Saffron, teach you a very economical way to get rid of mosq. Use the traditional eggs container... u know the one that like cardboard. Burnt a small angle... and it will act as burning jotstick that will get rid any insects. The pro : safe money. The cons : smell and smoke...
good luck to your brother.
Good to know that your grandma's out of the hospital. Hope your brother will get well soon. Useful (?) fact: mozzies like the colour blue.
@Narrowband:
It's not negative, it's more like resignation. We've already done all we can do and taken all the necessary precautions, and STILL the bloody mozzies get in the house. Bleh, fate la if kena denggi now. :)
@Bawang:
Thank you kindly. *grins* Glad you found the thing funny. :) I have half a mind to change the name of my blog to Orangerie, but then I guess people are going to yell at me for my fickle-mindedness.
@Fish fish:
Erm, knowing me, the egg carton thing will probably end up setting fire to my books or my cupboard and then the whole flat will burn down. Haha, better not try, if not my mom will kill me.
@IBlogMe:
Uhh, blue huh? *jots down in notebook* I'm wearing blue PJs right now. Suppose I should switch on the mosquito coil thingy...just in case. ;)
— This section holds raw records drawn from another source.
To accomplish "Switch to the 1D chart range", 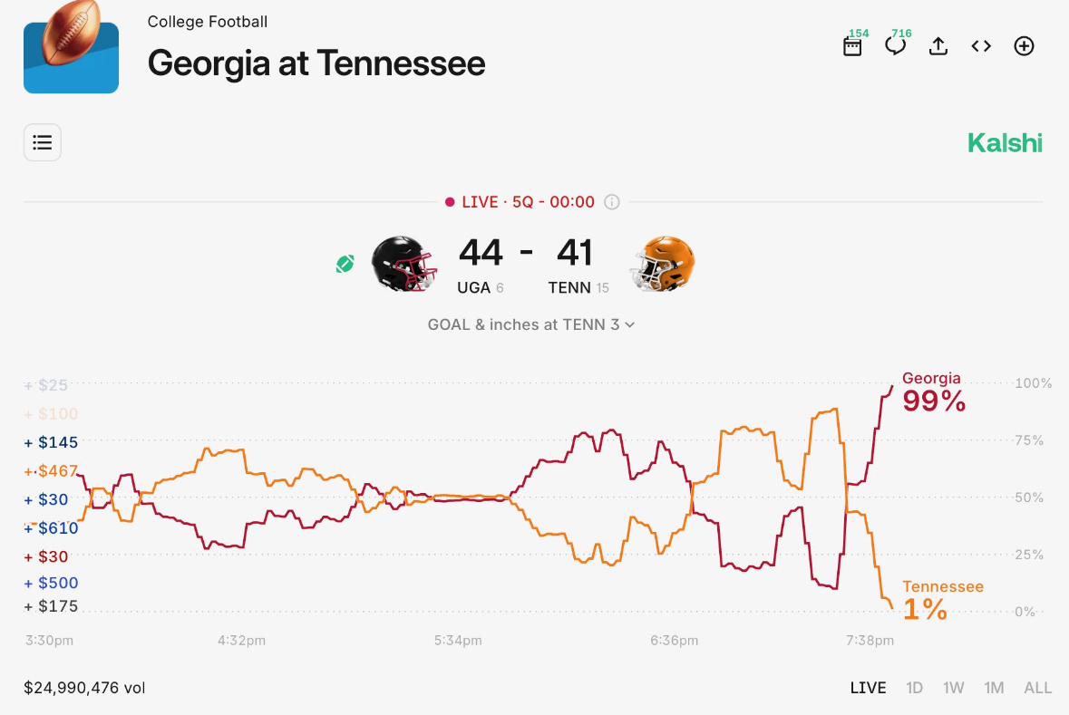I will (914, 688).
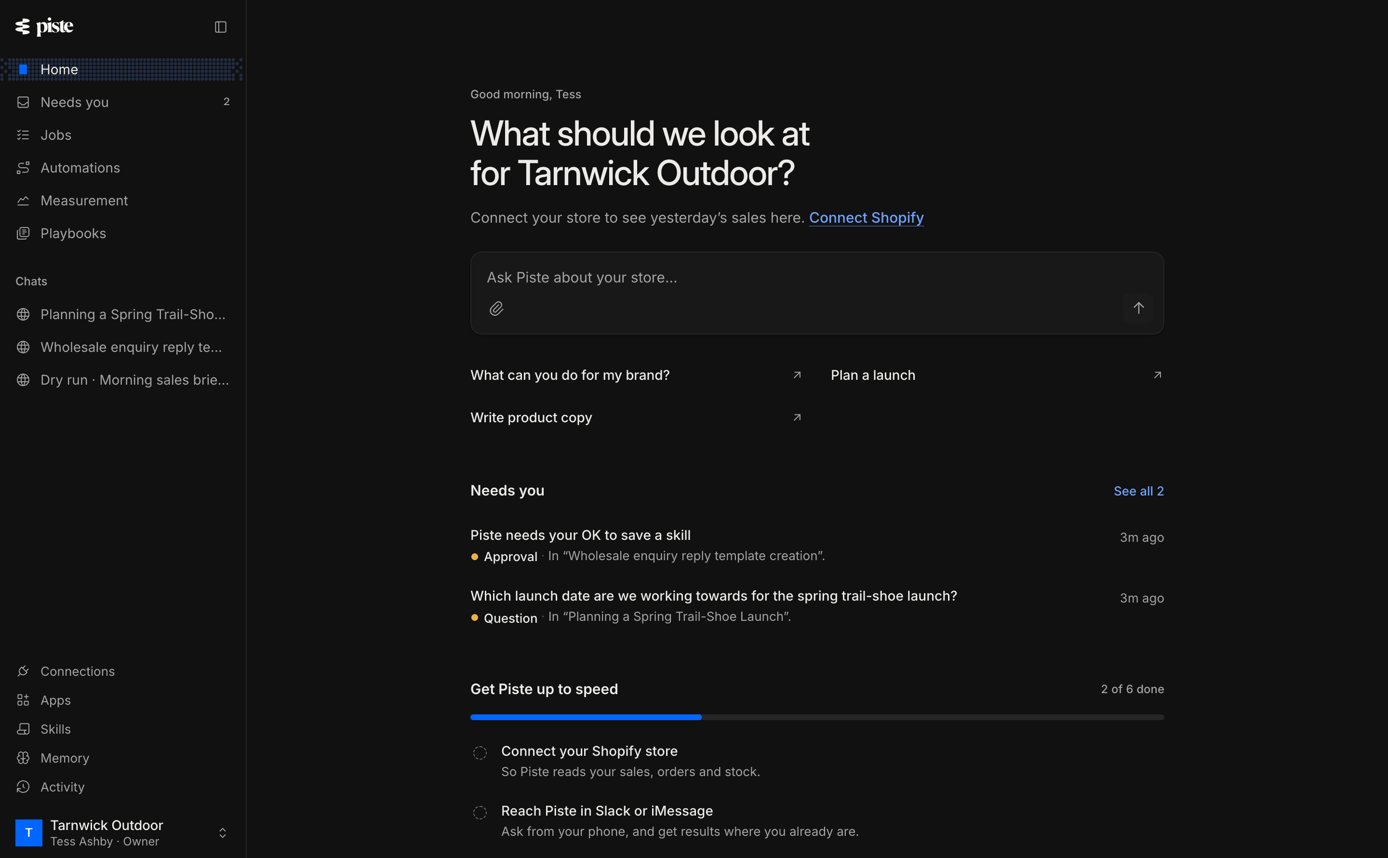Click the Piste logo
This screenshot has width=1388, height=858.
point(44,26)
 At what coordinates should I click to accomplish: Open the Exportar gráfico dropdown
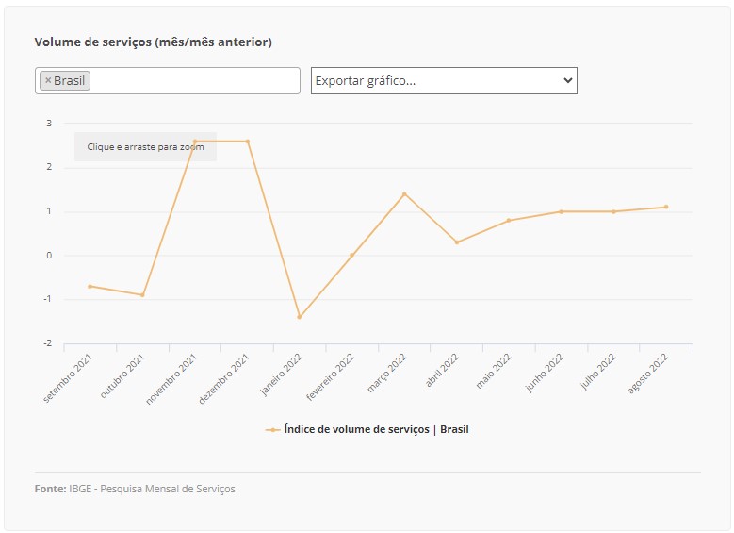[443, 81]
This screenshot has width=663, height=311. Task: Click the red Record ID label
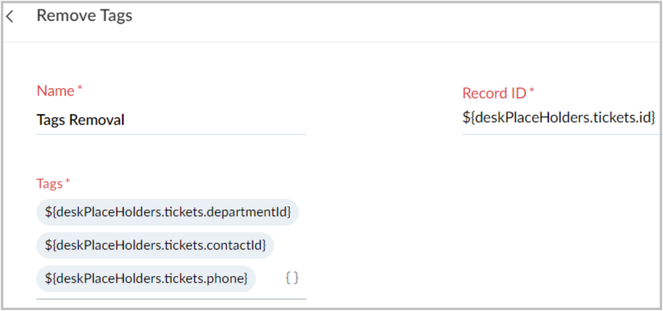(494, 93)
Have you checked under the clothes, in old dusty corners, anywhere with things piled up? Mosquitoes love to hide there too. I t could also be a neightbour if you consider your living in an apartment. What I do is I fry all of them until they give up nesting in my home.
Also, I noticed that they tend to go for warmer bodies. So if there's someone warmer nearby, you're safer... Hence the reason why I almost never get bitten. Everyone except my dad has a warmer body. So the mosquitoes all go chasing after them. You can even see how they beat about at the mosquitoes. *evil snicker* My mom gets it the worst. Hence the reason why she is ever vigilant and forever hunting them down and frying them.